The Libraryization of Pop Culture – OR – The Pop Culturizaton of Libraries.

from everywhichway.wordpress.com

Since when are libraries cool? Those of us in the field know and have known this for a long time, and perhaps our patronage could say the same. But the larger American Pop Culture, with all its celebrity-gossip column kitchyness, and entertainment-hungry, bookless heathens, when did they get in on the secret? The more important question: if libraries are cool, does that change something important or inherent in the culture of librarianship, the way we interact with patrons, or the type of “service” libraries offer?

I’m sure many of you read, retweeted or bookmarked the article from NPR’s columnist Linda Holmes, on this exact topic.
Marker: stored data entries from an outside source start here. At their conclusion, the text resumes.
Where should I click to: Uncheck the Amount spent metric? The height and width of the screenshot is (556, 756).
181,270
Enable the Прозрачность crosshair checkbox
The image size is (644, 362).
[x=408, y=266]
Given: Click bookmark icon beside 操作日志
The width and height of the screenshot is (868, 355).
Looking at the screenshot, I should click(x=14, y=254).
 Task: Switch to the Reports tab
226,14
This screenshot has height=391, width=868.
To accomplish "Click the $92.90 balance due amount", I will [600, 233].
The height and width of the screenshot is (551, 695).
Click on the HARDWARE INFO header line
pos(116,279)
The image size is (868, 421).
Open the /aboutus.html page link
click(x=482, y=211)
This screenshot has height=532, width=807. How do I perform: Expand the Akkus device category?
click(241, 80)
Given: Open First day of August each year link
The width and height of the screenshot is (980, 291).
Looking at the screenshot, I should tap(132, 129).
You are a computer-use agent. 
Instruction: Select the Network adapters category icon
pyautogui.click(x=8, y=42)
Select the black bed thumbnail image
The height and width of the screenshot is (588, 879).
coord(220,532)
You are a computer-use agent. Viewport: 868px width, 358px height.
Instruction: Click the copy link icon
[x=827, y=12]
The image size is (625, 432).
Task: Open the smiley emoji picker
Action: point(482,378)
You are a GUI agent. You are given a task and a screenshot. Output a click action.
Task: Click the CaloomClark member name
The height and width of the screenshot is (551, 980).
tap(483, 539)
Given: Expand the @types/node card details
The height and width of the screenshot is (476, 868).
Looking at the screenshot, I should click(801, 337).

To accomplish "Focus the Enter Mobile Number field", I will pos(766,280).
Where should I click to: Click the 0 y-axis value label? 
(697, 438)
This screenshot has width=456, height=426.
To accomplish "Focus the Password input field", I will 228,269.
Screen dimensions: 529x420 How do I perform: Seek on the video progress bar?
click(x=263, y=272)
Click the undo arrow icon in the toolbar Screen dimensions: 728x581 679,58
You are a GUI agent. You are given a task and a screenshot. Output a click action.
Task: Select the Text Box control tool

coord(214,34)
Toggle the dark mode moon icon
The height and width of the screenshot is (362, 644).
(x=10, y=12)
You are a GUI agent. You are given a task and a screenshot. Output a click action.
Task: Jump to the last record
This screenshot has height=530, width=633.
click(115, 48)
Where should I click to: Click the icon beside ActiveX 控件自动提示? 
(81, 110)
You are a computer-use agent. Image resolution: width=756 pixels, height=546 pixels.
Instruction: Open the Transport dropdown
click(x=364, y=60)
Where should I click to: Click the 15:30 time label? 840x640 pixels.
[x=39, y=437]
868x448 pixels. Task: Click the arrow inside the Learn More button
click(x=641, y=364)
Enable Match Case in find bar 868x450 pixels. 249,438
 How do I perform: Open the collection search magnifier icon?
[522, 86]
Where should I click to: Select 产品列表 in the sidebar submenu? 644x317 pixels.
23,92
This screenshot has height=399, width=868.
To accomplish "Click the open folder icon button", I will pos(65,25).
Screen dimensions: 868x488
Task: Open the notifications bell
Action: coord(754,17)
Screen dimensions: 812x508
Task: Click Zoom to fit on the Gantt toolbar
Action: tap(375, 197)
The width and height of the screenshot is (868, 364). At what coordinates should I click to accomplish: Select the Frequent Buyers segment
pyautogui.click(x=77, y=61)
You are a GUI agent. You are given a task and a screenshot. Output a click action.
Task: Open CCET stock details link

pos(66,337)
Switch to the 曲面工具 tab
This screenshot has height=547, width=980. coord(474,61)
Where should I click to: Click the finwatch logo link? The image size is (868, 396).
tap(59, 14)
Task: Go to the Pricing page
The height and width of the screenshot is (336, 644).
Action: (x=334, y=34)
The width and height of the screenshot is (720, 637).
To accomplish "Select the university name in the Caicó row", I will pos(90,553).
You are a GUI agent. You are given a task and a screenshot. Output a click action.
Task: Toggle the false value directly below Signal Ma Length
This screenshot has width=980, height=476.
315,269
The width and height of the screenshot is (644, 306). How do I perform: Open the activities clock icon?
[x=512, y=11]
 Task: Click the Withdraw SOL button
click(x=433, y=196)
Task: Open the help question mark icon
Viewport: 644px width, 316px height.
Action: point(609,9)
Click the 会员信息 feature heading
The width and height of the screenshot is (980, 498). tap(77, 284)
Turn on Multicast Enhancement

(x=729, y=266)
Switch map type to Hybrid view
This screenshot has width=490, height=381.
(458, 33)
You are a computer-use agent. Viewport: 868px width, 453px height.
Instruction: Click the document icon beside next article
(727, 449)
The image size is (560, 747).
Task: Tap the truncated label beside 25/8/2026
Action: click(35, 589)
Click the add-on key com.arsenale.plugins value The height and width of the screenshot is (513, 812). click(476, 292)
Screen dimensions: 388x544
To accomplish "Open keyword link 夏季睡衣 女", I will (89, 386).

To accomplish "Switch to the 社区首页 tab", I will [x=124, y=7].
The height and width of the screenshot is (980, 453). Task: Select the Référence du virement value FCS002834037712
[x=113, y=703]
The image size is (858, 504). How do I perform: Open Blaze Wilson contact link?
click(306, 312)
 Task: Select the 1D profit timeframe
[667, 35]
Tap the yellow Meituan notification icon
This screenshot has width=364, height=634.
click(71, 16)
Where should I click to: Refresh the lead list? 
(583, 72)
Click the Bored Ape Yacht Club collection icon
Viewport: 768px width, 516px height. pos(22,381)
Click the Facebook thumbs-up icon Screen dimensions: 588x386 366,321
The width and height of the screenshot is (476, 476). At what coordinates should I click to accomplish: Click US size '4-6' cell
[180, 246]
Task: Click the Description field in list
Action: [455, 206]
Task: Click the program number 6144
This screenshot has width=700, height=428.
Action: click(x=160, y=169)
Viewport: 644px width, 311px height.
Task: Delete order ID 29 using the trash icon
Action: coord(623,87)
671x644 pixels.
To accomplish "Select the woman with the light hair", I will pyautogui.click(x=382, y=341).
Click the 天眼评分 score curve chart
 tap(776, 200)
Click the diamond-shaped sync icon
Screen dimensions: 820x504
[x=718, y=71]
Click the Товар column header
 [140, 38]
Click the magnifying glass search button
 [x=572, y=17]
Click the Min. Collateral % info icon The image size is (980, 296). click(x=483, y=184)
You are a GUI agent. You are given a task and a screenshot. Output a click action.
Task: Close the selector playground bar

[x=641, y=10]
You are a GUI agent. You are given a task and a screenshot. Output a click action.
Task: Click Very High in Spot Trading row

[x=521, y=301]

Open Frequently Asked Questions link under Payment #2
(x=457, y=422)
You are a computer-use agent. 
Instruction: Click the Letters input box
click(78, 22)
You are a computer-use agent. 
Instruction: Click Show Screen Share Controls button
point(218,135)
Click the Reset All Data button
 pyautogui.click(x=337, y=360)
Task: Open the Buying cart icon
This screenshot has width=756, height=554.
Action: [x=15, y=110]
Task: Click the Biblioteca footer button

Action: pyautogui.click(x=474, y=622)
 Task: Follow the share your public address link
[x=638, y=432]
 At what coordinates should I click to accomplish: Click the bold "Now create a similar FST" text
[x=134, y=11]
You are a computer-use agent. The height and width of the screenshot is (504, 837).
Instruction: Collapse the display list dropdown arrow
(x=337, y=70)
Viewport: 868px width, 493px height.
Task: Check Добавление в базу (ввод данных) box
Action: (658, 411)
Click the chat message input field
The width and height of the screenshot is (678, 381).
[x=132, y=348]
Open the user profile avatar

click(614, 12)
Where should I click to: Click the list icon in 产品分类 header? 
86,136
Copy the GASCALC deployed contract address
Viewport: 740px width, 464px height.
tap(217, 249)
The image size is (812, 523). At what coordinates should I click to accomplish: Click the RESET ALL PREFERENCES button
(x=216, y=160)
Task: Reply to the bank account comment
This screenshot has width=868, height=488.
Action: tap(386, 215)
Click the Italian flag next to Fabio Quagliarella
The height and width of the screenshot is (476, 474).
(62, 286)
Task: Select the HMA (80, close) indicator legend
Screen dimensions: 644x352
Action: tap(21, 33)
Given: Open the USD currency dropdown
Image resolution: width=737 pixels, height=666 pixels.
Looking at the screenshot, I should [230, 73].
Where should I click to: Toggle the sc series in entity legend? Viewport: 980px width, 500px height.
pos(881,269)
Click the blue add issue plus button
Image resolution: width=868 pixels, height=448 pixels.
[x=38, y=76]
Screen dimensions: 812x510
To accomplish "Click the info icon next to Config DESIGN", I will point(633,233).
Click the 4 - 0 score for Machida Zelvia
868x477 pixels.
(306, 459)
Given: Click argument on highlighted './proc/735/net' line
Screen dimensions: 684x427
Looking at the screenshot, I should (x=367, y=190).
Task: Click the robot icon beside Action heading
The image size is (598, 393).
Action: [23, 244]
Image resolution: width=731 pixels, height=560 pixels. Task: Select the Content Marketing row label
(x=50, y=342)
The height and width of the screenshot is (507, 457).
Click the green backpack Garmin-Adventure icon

I had been pondering the interaction of libraries and pop culture since at heart I am, or once was, a scholar of pop culture, and Ms. Holmes article really hit on some great points. Here’s what I have noticed as a new-to-the-profession pop culture historian/nerd -

I think a lot of it boils down to digital preservation. The ability and access that is offered to everyone with a scanner and some server space has/is revolutionizing the way humans archive history. Scanning The Daily Swarm the other day, one my my favorite music news aggregator sites, I noticed that words like “database“and “archive” were showing up in more than a few article titles. Information collection is not only important, as we know, it is now easy, and the public, who are getting so darn good at the internets, are taking advantage of that fact and archiving the hell out of contemporary life as we know it.

It is no surprise that the whole “free” thing is catching on too. In a culture obsessed with having it all, especially combined with the debates around the economic worth of music, the fact that there exists an institution that is founded on the premise of providing information, knowledge and access to everyone FOR FREE, is a major gamechanger.

Could we also consider the fact that perhaps Marilyn Johnson’s wonderful “This Book Is Overdue” introduced a pop culture audience to the “neo-librarian,” who looks, talks and acts more like a rock star than a stodgy professor? The superficial appeal of a workforce that is increasingly more young, hip and involved in culture cannot be underestimated. Not to mention that the neobrarians are often the ones bringing pop culture into the stacks, like my friends at the Jacksonville Public Library who have introduced a Zine collection to the circulation. (Don’t get me started on the shift of indie culture to mainstream and the effects that has had on indie media… that was my thesis topic in my former life!)

Libraries adapt and provide the services, skills and access that the culture desires and it should come as no surprise to anyone that the “media rooms,” Information Commons’, and Blogging 101 seminars are finally gaining mass appeal. Let’s ride the wave and impress the pop culture weenies with our aptitude to meet them where they are, Perez Hilton addiction and all.